* ENTRIES SHOWN:

────────

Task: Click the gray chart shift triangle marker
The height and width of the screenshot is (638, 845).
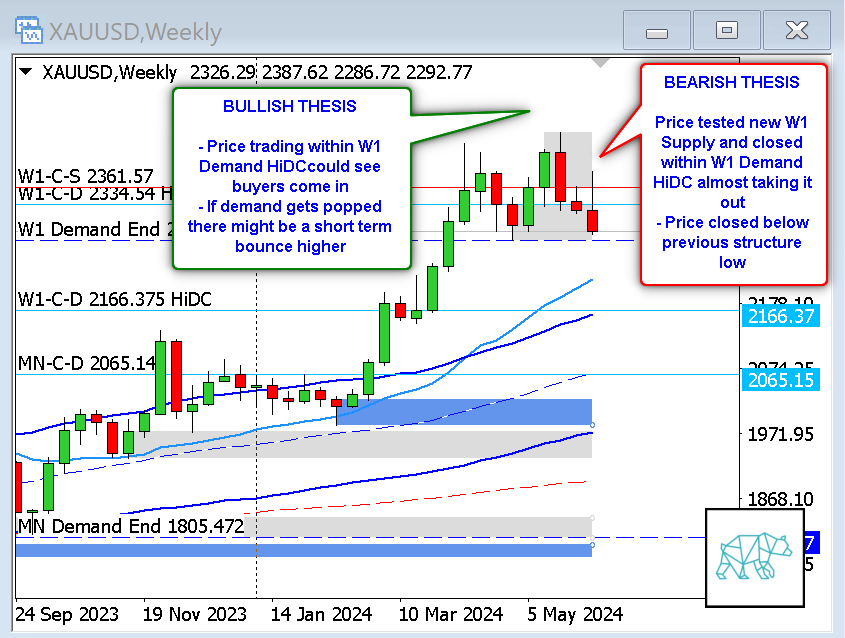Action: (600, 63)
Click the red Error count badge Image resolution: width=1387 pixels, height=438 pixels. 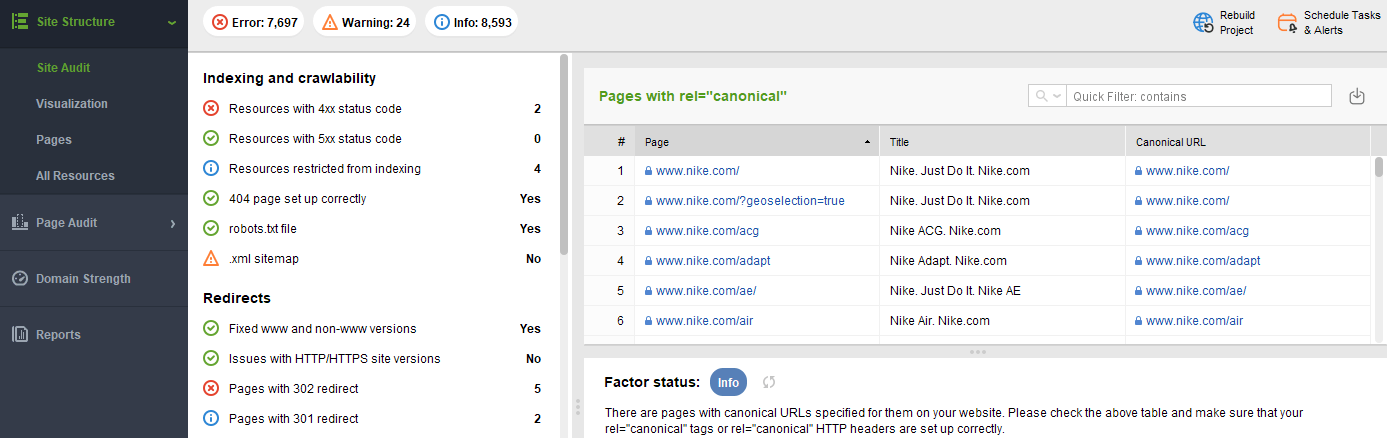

────────

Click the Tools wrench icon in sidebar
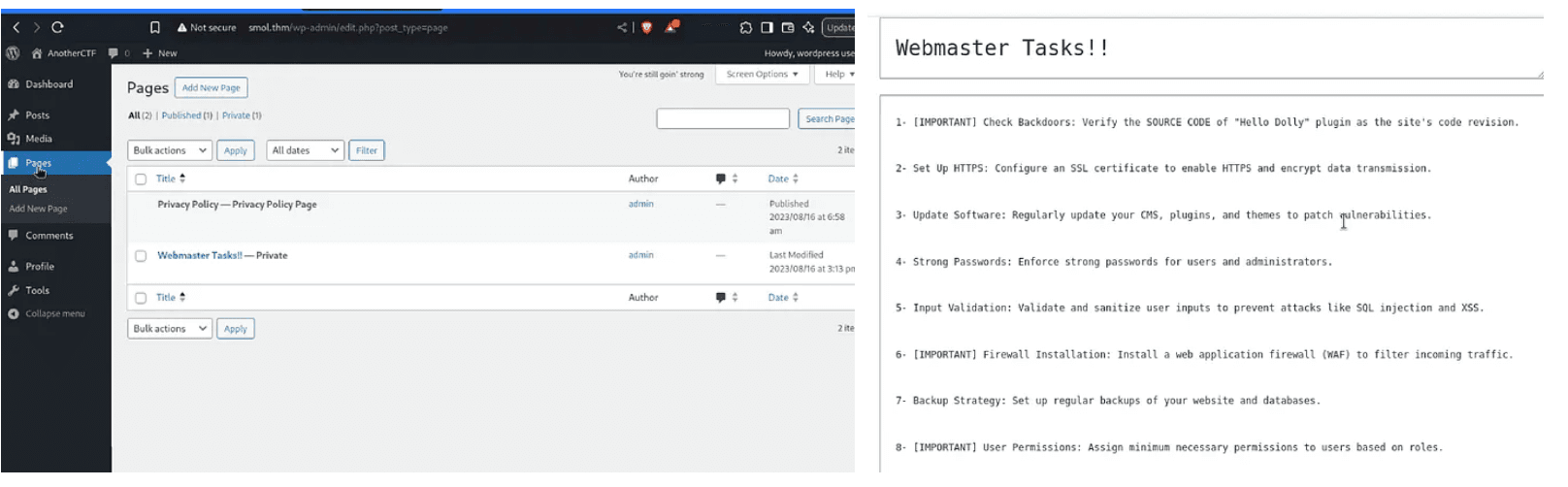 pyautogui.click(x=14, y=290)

────────

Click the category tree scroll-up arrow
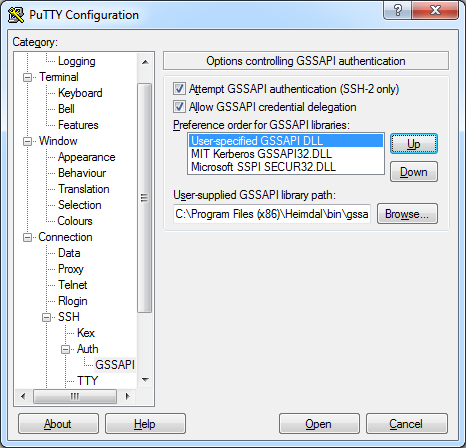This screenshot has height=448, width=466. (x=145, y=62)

────────

* TASK TO CARRY OUT:
Return the lines of the records exactly, beginning at the line that contains "Task: Click the" and stopping after the line that contains "Click the red", with both of those lines included. Leave the pictures out of your answer.

* RESPONSE BELOW:
Task: Click the gray chart shift triangle marker
The height and width of the screenshot is (638, 845).
Action: (600, 63)
Click the red Error count badge Image resolution: width=1387 pixels, height=438 pixels. 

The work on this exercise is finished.